The Secretarial Audit Report for the Financial Year 2024-25 is annexed herewith as Annexure II in Form MR-3.

The report of the Secretarial auditor has not made any adverse remark in their Audit Report except:

a) The Company has filed the Statement of deviation after the due date (i.e. within 45 days from the quarter end) as per Regulation 32 of the Securities and Exchange Board India (Listing Obligations and Disclosure Requirements) Regulations, 2015 for the quarter ended on 30th September, 2024.

Reply:

The delay in filing the Statement of Deviation for the quarter ended 30th September 2024 was due to administrative delays in compiling and verifying the necessary information. The Company has duly complied and taken steps to avoid such delays going forward.

b) During the year under review, E-form DPT-3 for return of deposits was not filed as per Rule 16 and 16A of the Companies (Acceptance of Deposits) Rules, 2014.

Reply:

The E-form DPT-3 was not filed during the year due to an inadvertent oversight. The Company is taking necessary steps to ensure such lapses do not occur in the future.

15. PARTICULARS OF LOANS, GUARANTEES, SECURITIES COVERED OR INVESTMENTS MADE UNDER SECTION 186 OF THE COMPANIES ACT, 2013:

During the year Company has made investments under the provisions of section 186 of the Companies Act, 2013 and disclosures for the said investment is provided in the notes to financial statement.

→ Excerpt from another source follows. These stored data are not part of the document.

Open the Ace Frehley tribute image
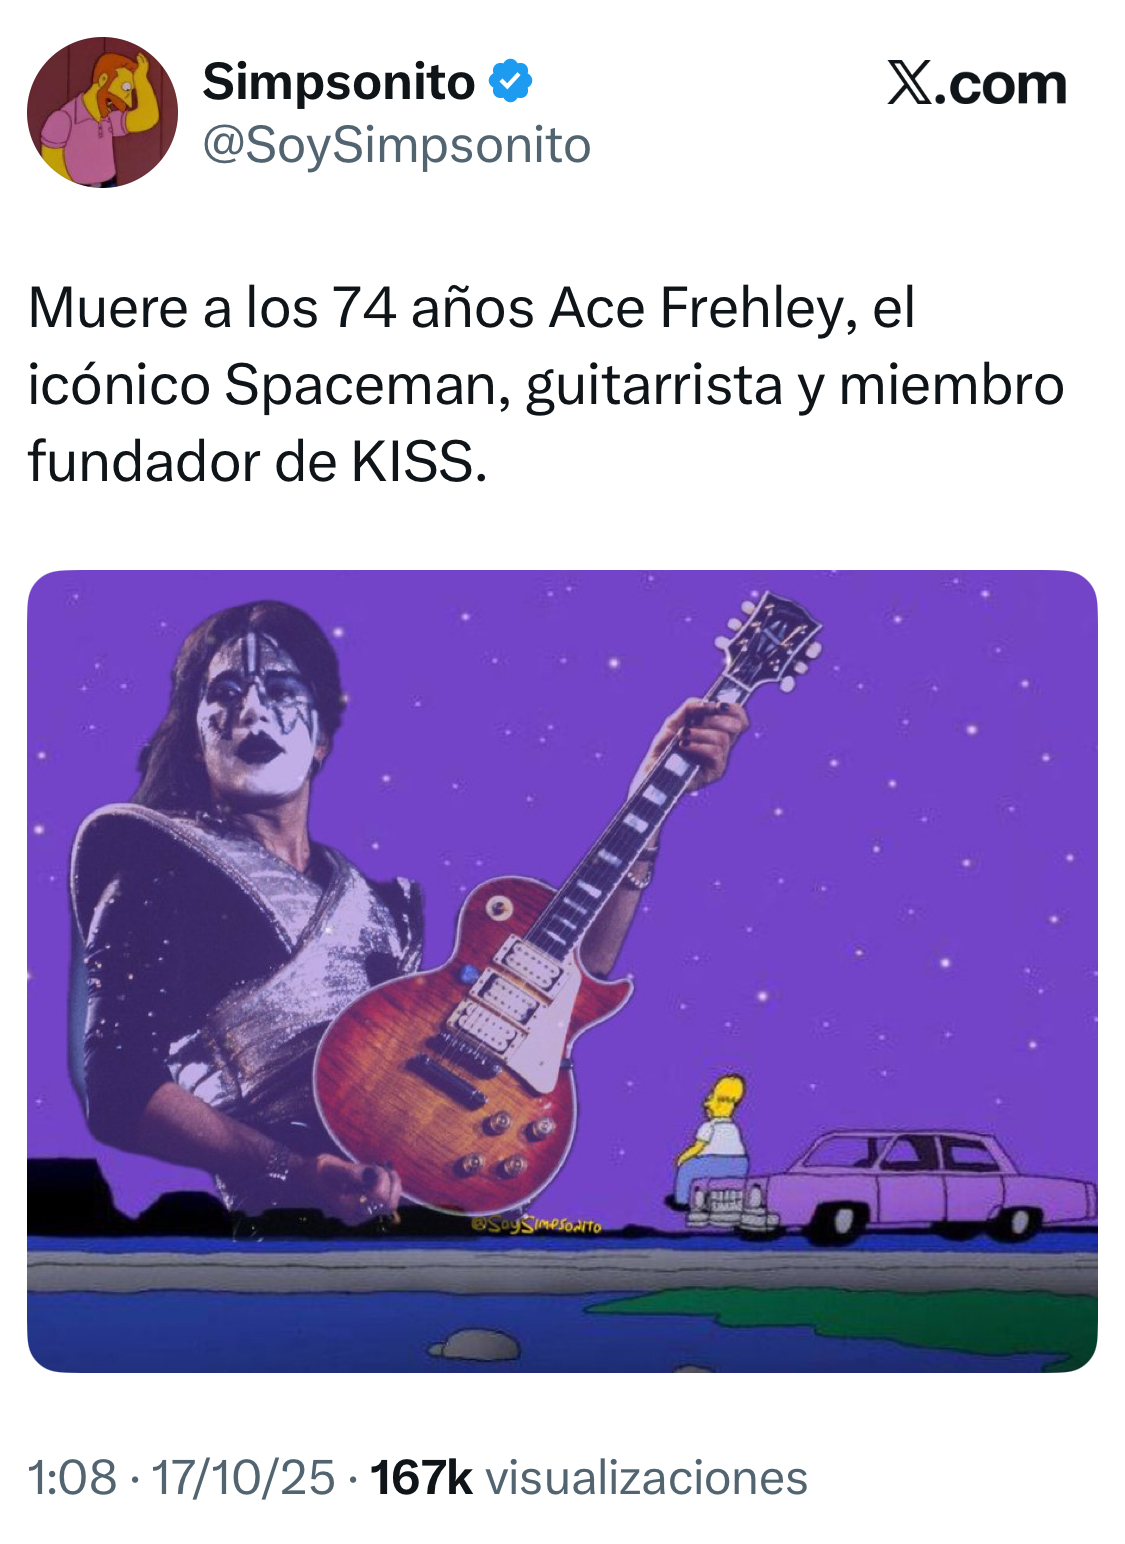The height and width of the screenshot is (1544, 1125). [x=562, y=971]
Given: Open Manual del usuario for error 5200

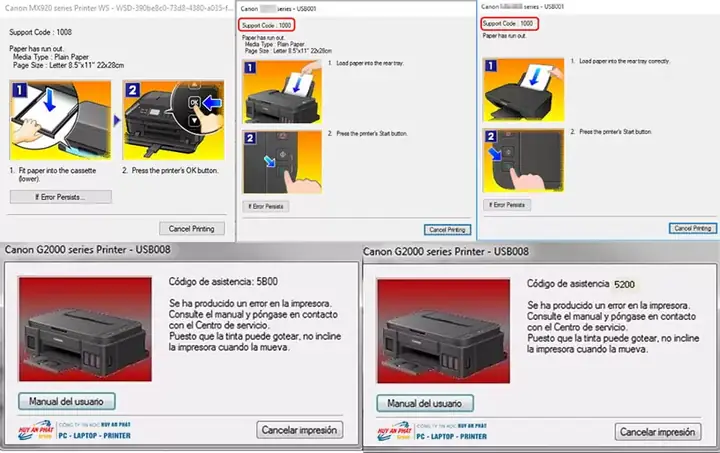Looking at the screenshot, I should point(425,403).
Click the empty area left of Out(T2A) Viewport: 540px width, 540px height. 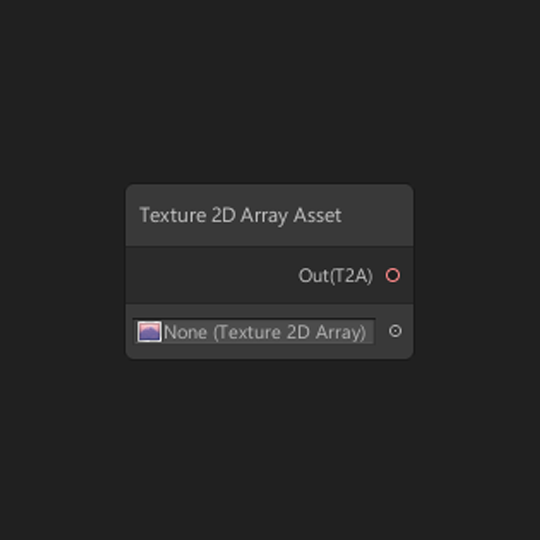[x=210, y=276]
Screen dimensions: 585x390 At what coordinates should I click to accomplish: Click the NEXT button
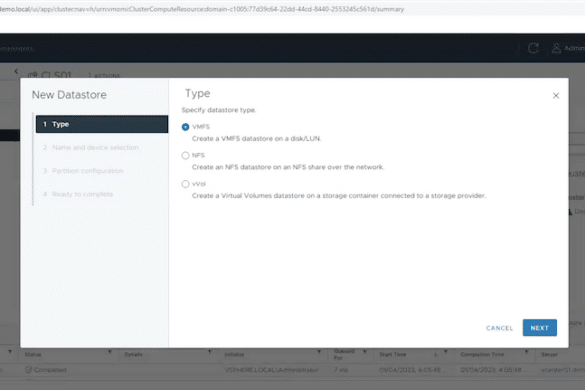point(539,328)
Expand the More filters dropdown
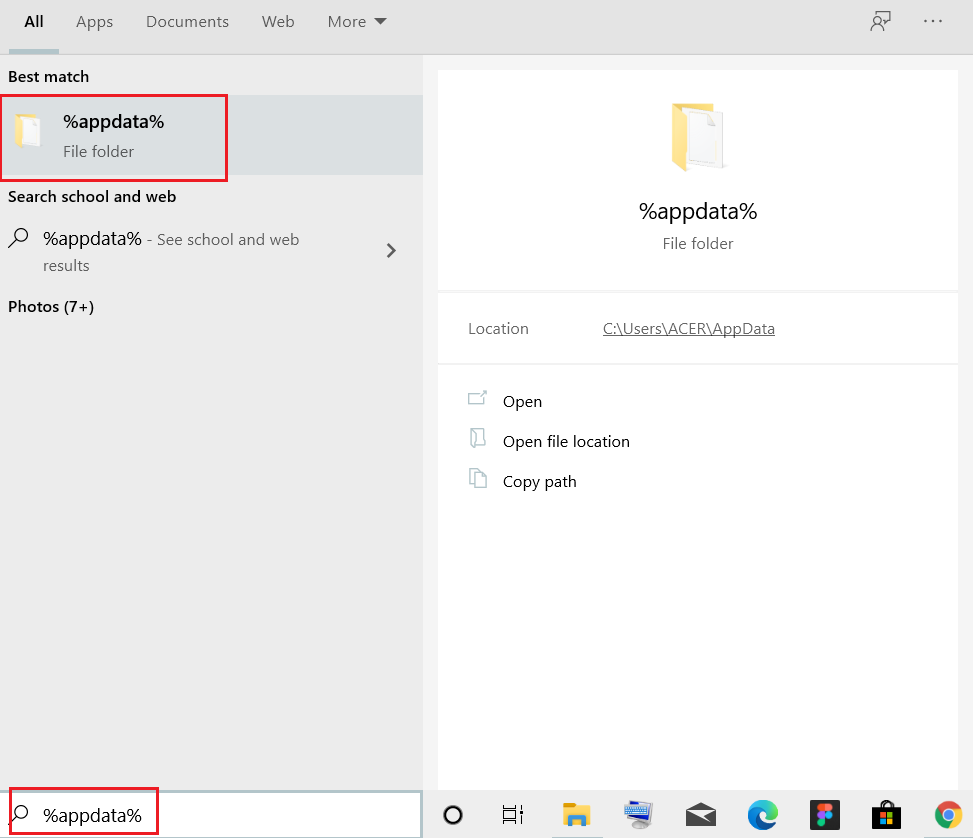The height and width of the screenshot is (838, 973). tap(356, 21)
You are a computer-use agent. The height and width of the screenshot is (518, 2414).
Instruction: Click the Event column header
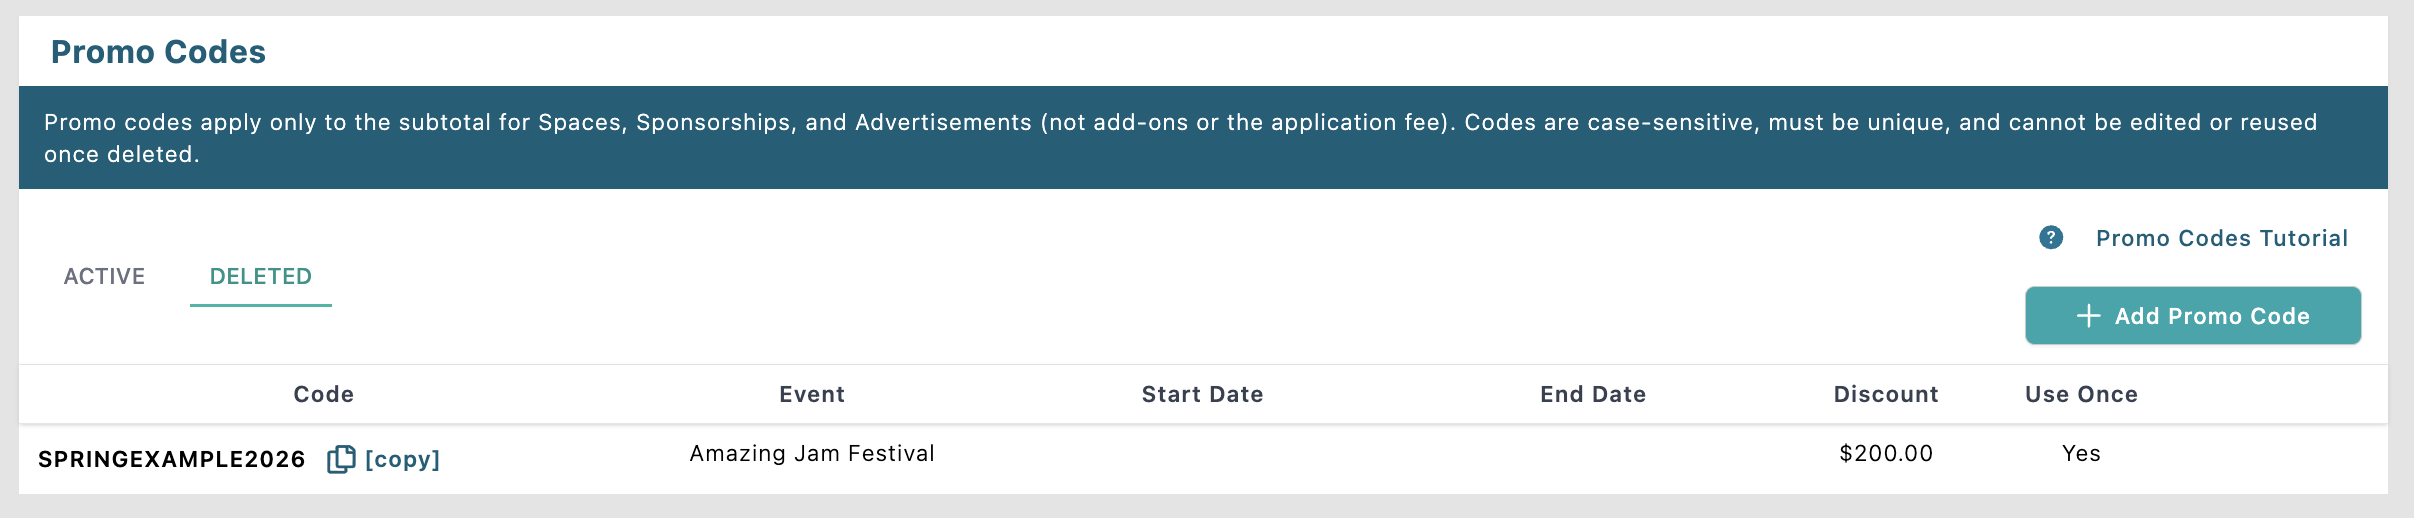click(x=812, y=394)

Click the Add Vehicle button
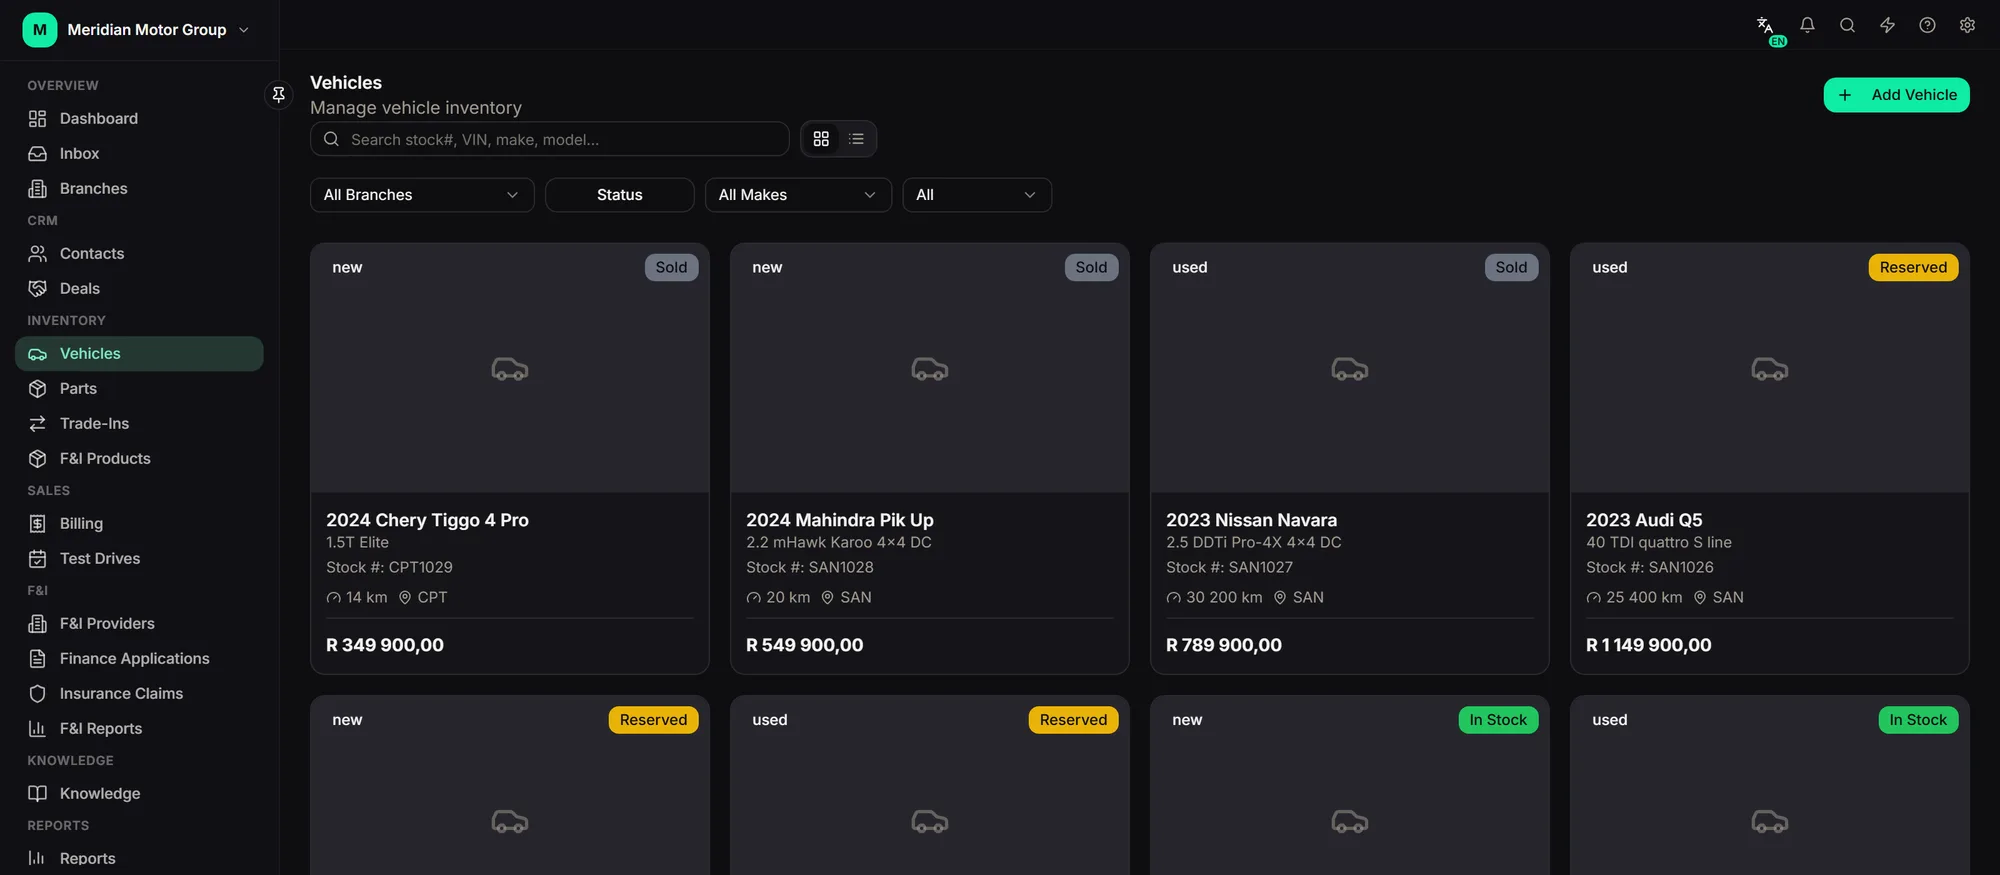(1896, 95)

16. PARTICULARS OF CONTRACTS OR ARRANGEMENTS MADE WITH RELATED PARTIES:

All transactions to be entered by the Company with related parties will be in the ordinary course of business and on an arms length basis. However, the Company has not entered into any related party transaction, as provided in Section 188 of the Companies Act, 2013, with the related party. Hence, Disclosure as required under Section 188 of the Companies Act, 2013 is not applicable to the Company.

17. MANAGEMENT DISCUSSION AND ANALYSIS REPORT:

The Management Discussion and Analysis Report as required under Regulation 34 and Schedule V of the SEBI (Listing Obligation and Disclosure Requirements) Regulations, 2015 forms an integral part of this Report, and provides the Companys current working and future outlook as per Annexure - I.

18. INTERNAL FINANCIAL CONTROL SYSTEMS AND THEIR ADEQUACY:

The Company has in place adequate internal financial controls with reference to financial statement across the organization. The same is subject to review periodically by the internal audit cell for its effectiveness. During the financial year, such controls were tested and no reportable material weaknesses in the design or operations were observed. The Statutory Auditors of the Company also test the effectiveness of Internal Financial Controls in accordance with the requisite standards prescribed by ICAI. Their expressed opinion forms part of the Independent Auditors report.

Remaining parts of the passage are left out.